Жестокая эта правда о самом себе, казалось, сокрушила в нём всё, даже и то, не ложное, не мнимое, а действительно существовавшее в нём, что служило ему опорой повседневно — не в тайных и высоких целях его, а в обыденной, ни на мгновение не прекращающейся борьбе за существование, за то ничтожное и суетное, из которого и создаётся свой присный мирок каждого человека. Он начинал страшиться, что теперь даже в этой житейской толкотне ему может недостать сил сохранить хотя бы то, что уже было отвоёвано. А сохранить хотелось, и не потому только, что высокое и первостепенное, ради чего, как думалось всегда, он должен был жить и жил, отступало, разрушая всё то, что ставилось и ценилось им гораздо выше суетного и обыденного, добытого походя в сутолоке жизни, но и потому ещё, что он любил жизнь — не просто инстинктивно, с безумным упоением, а осмысленно, глубоко, ревниво, через любовь к самому себе, к этому своему заповедному «я», особенному и неповторимому, которое и было для него источником неиссякаемого разнообразия жизни.
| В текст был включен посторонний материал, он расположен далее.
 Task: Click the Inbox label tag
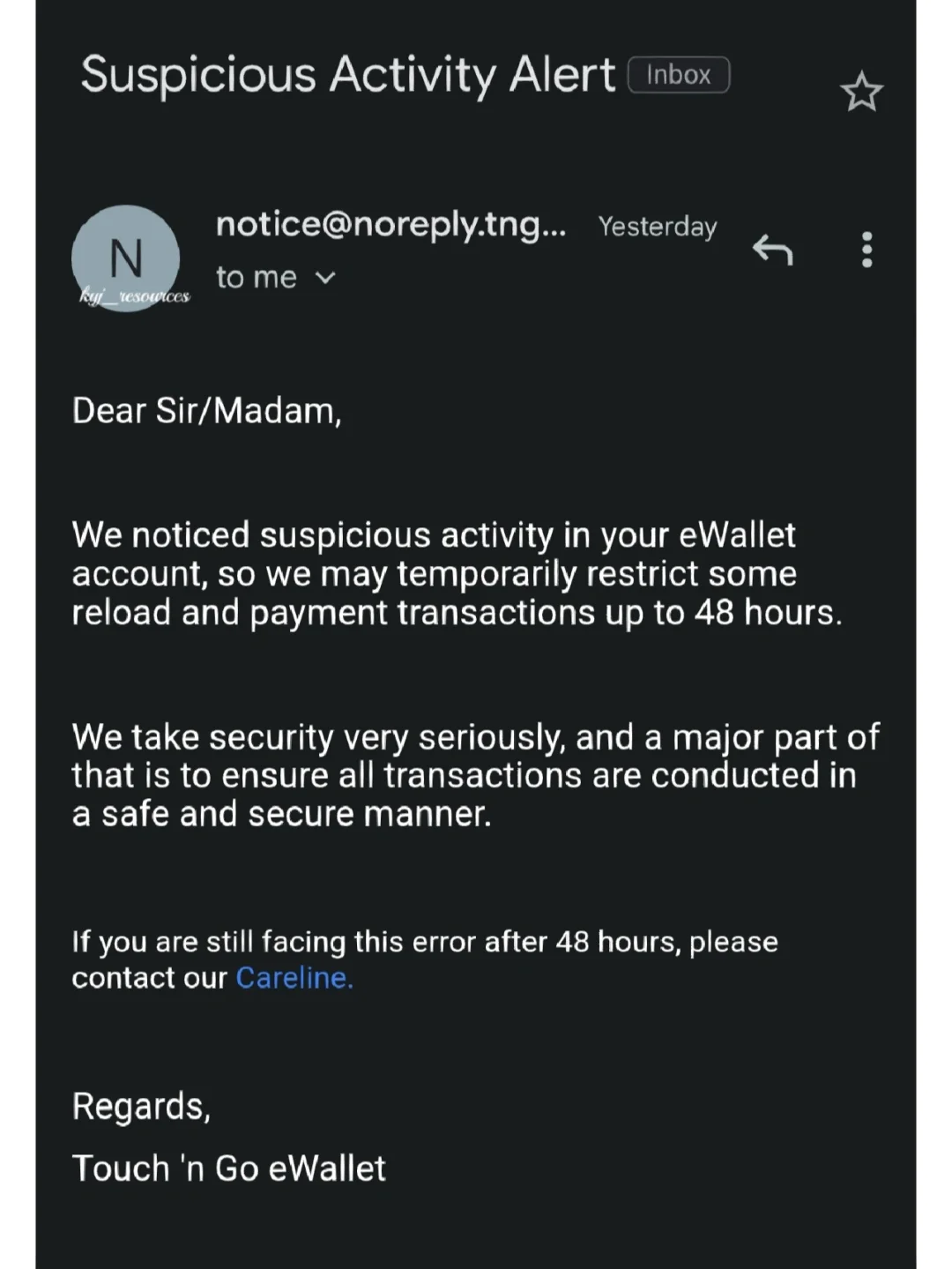(x=678, y=75)
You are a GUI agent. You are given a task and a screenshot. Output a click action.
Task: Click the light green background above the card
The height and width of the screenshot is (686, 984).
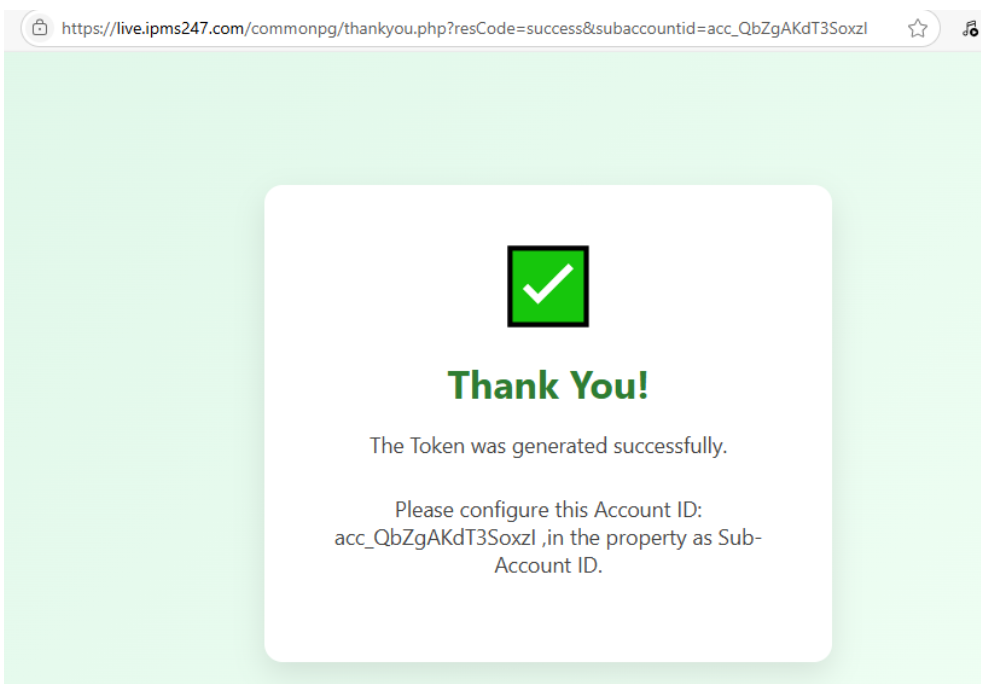point(548,118)
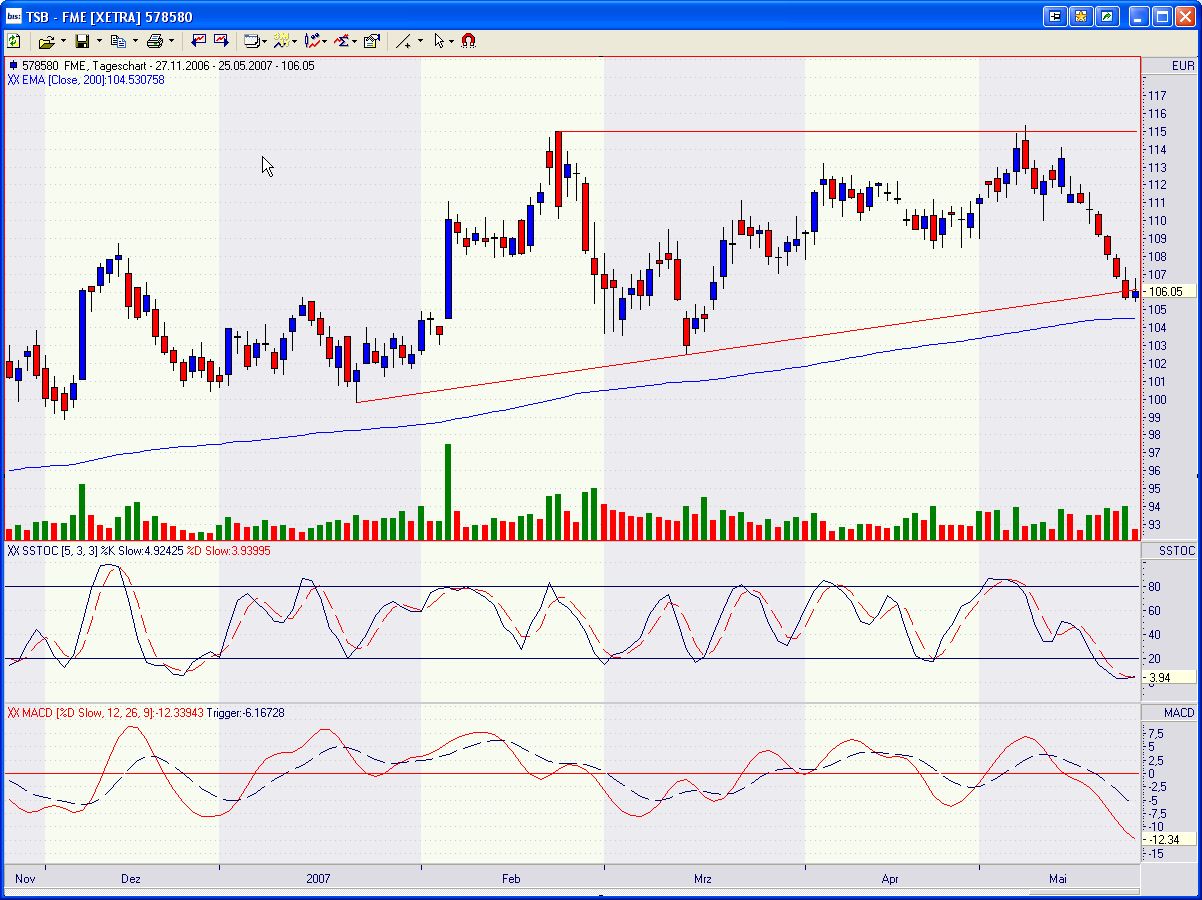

Он любил жизнь, любил всё, чем дарила она его: славу, почести, роскошь — и хотел сохранить всё это. В его жизни сейчас рушилось только первостепенное, тот высший смысл, составлявший главную ценность его «я», который позволял ему считать себя выше всех прочих, кто так же, как и он, дрался за место под солнцем, за хлеб насущный, за славу, за почести... Но, присутствуя в его жизни незримо, это первостепенное так же незримо и рушилось, а жизнь оставалась. Оставалась её явственность, оставалась любовь к ней, любовь к своему «я», которое хоть и было сведено с прежней высоты, однако же не низвергнуто столь низко, чтоб не заявлять о себе. Правда, ничто уже не могло быть как прежде: слишком суров был приговор самому себе и слишком многое было разрушено в душе, и прежде всего та самовозрождающаяся сила, которая способна была в полной мере противостоять окружающему миру. Повергнутый в отчаянье от сознания своей слабости, он впервые с необычайной остротой ощутил ту первозданную пустоту, развёрнутую подо всем живым в этом мире, в которой каждый стремится найти для себя опору — найти, добыть, вырвать у других, завоевать, чтоб не погибнуть, чтоб выжить... ВЫЖИТЬ! И только сильные находят эту опору, только сильные выживают, а он был слаб, и понимал это, и боялся, что пустота поглотит его. Но это не был страх обречённого, скорей всего, это вообще был не страх. Это было смятение слабого человека, переоценившего свои силы, а может, и не слабого — просто переоценившего свои силы.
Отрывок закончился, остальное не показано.